246 surveys were returned, of which 231 met the inclusion criteria.Data was analyzed utilizing Chi-square tests to correlate results from Likert questions with reported demographics.Data analysis demonstrated a well distributed sample across all demographics and practice settings. Participants’ responses strongly supported a preference for traditional full time 8-12 week experiences, with significantly less support for 6 and 12 month experiences. The majority of clinicians were not supportive of limited clinical partnerships, or the use of part-time integrated experiences, and most felt that 6-12 month experiences were best suited for post graduate residency. Responses regarding 2:1 models were mixed across practice settings. Organization restrictions, time commitment,staffing and varied curriculum were identified as the main barriers to participation in clinical education.

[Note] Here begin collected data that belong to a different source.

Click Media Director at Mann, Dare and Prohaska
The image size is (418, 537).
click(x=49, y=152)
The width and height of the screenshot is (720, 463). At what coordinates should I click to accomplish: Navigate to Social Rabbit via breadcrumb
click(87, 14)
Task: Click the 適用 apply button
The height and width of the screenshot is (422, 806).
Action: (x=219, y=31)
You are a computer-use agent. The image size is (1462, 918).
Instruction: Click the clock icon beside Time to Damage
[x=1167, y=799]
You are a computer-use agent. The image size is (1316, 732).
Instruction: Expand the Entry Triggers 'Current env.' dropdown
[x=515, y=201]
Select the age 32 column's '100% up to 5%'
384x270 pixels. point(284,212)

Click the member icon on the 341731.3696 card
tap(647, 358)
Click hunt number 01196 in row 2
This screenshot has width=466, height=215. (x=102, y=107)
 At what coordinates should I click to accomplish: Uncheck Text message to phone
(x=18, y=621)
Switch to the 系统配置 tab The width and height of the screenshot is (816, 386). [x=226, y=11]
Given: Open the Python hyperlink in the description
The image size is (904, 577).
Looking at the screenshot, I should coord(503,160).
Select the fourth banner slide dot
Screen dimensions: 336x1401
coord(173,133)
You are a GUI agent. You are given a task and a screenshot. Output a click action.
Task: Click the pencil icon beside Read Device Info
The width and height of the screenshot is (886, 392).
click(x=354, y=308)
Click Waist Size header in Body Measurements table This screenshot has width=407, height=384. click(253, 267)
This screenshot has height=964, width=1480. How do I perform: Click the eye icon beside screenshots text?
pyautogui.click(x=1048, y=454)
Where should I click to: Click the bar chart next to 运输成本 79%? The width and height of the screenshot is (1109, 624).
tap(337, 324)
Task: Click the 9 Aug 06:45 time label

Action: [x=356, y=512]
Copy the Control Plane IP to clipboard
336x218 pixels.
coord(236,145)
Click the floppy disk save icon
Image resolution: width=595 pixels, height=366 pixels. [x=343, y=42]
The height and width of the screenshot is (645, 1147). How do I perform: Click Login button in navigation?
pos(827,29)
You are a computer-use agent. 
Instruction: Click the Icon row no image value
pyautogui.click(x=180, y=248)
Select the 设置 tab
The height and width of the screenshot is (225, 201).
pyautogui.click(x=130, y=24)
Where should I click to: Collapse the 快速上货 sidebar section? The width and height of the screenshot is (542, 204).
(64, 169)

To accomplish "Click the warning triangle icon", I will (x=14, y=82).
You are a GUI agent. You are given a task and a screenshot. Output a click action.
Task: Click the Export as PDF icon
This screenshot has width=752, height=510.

Conclusions/Relevance to the conference theme: Through the Looking Glass: Transforming Physical Therapy Education
While 2:1 models and 6-12 month experiences may be viable models for some practice settings, programs must recognize that these models may not be supported by all clinicians, conducive to all settings, or in the best interest of all students if we are attempting to prepare students for a lifetime of clinical practice across a variety of practice settings. When determining best practice in clinical education all vested parties must be considered. Clinician support is crucial to the success of any clinical education curriculum.Including clinicians in discussions on clinical education is essential to assure a mutually beneficial experience for students and clinical instructors, while also determining best practice for preparing the next generation of physical therapists.